TASKS TO CARRY OUT:
1. Quote the stretch of the post on the Putnam family land deal from "(Note on timeline: when" through "had already retired.)".
2. Extend the post on the Putnam family's land sale to the State, beginning right after its final sentence.

SOURCE TEXT:
*** Begin section ***

Sunday, May 20, 2018

Putnam Family's Controversial Land Windfall Could Become Big Campaign Issue (Bradenton Herald)

Greater scrutiny is required of Florida Republican  Governor primary candidate ADAM PUTNAM's lucrative family land deal -- selling land to the State for $25.5 million five (5) times its appraised value, much of which was not needed for Kissimmee River restoration, with rent-free cattle grazing for the Putnam Ranch.

Conflict of interest is rife in environmental legislation.

This deal reminds me of:

  • The late Republican Tennessee U.S. Senator HOWARD HENRY BAKER, Jr., who passed legislation exempting the Kingston, Tenn. coal-fired power plant from Clean Air Act standards, benefitting Baker and his former business partners in 40,000 acres of coal land.
  • Disgraced former Tennessee Democrat State Senator JOHN N. FORD, who in 1984 amended Tennessee cemetery zoning law to benefit his family business, never disclosing his interest in a cemetery deal (it fell apart amid community and court scrutiny).  Much later, Senator FORD later spent four years in federal prison for bribery, the result of FBI Operation TENNESSEE WALTZ.

Patiently waiting on the FBI to scrutinize Florida crooks and schnooks more closely.

(Note on timeline: when South Florida Water Management District inked then-Congressman Adam Putnam's $25,500,000 family land deal,  SFWMD Executive Director Henry Dean had already retired.)

*** End section ***

RECORDS SHOWN:
*** Begin section ***

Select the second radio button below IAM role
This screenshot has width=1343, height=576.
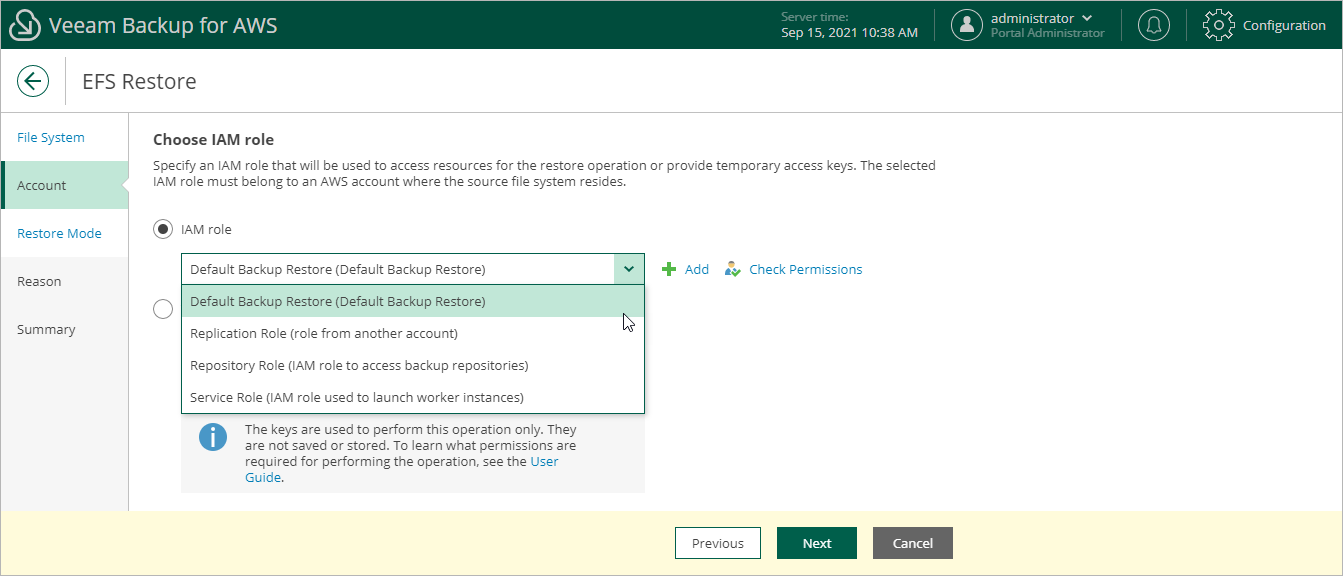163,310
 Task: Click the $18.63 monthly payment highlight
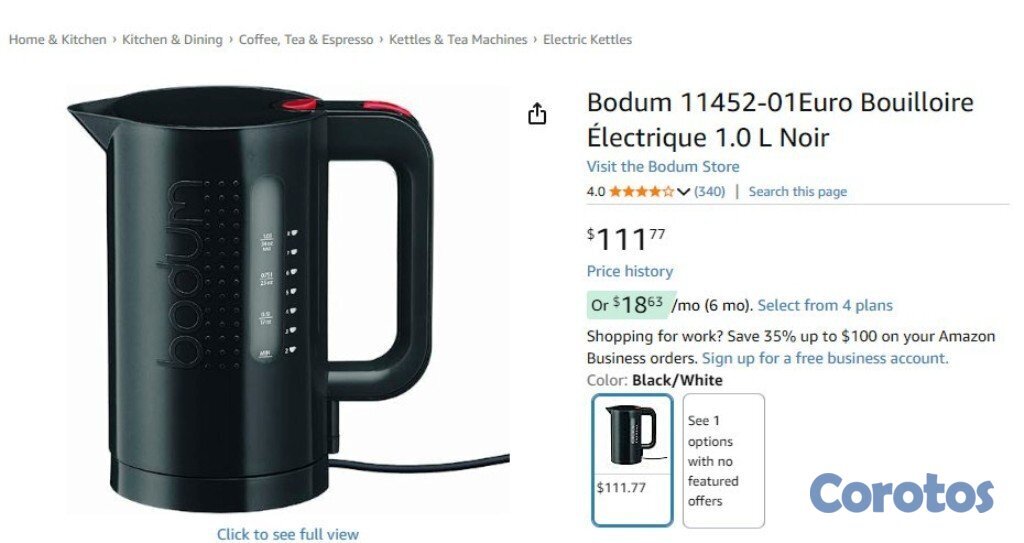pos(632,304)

*** End section ***

RESPONSES PER TASK:
1.
(Note on timeline: when South Florida Water Management District inked then-Congressman Adam Putnam's $25,500,000 family land deal,  SFWMD Executive Director Henry Dean had already retired.)

2.
Putnam Family's Controversial Land Windfall Could Become Big Campaign Issue

Staff Report
Sunday, Apr 08, 2018
BRADENTON — A land deal that scored Florida Agriculture Commissioner and Republican gubernatorial candidate Adam Putnam's family business $25 million—a deal that was enabled by legislation he helped pass as a member of the Florida legislature—is threatening to derail the campaign of the man once seen as a lock for the 2018 race. 

In July of 2005, Florida taxpayers spent $25.5 million on 2,042 acres of Putnam's family's ranch—land that had been valued at only $5.5 million a year earlier. The exact law created in the Putnam-sponsored bill was cited as justification when the South Florida Water Management District passed a resolution that approved the deal.

The district needed only 600 acres of the ranch, which is located in Highlands County, to support the restoration of the Kissimmee River. However, it purchased the entire holding, and in a way that allowed for a lucrative tax break. What's more, the family was allowed to continue grazing cattle on the land, rent-free, until if and when the district needed the land. Taxpayers also paid the Putnams' attorney $3.9 million in legal fees, bringing the total cost to almost $30 million.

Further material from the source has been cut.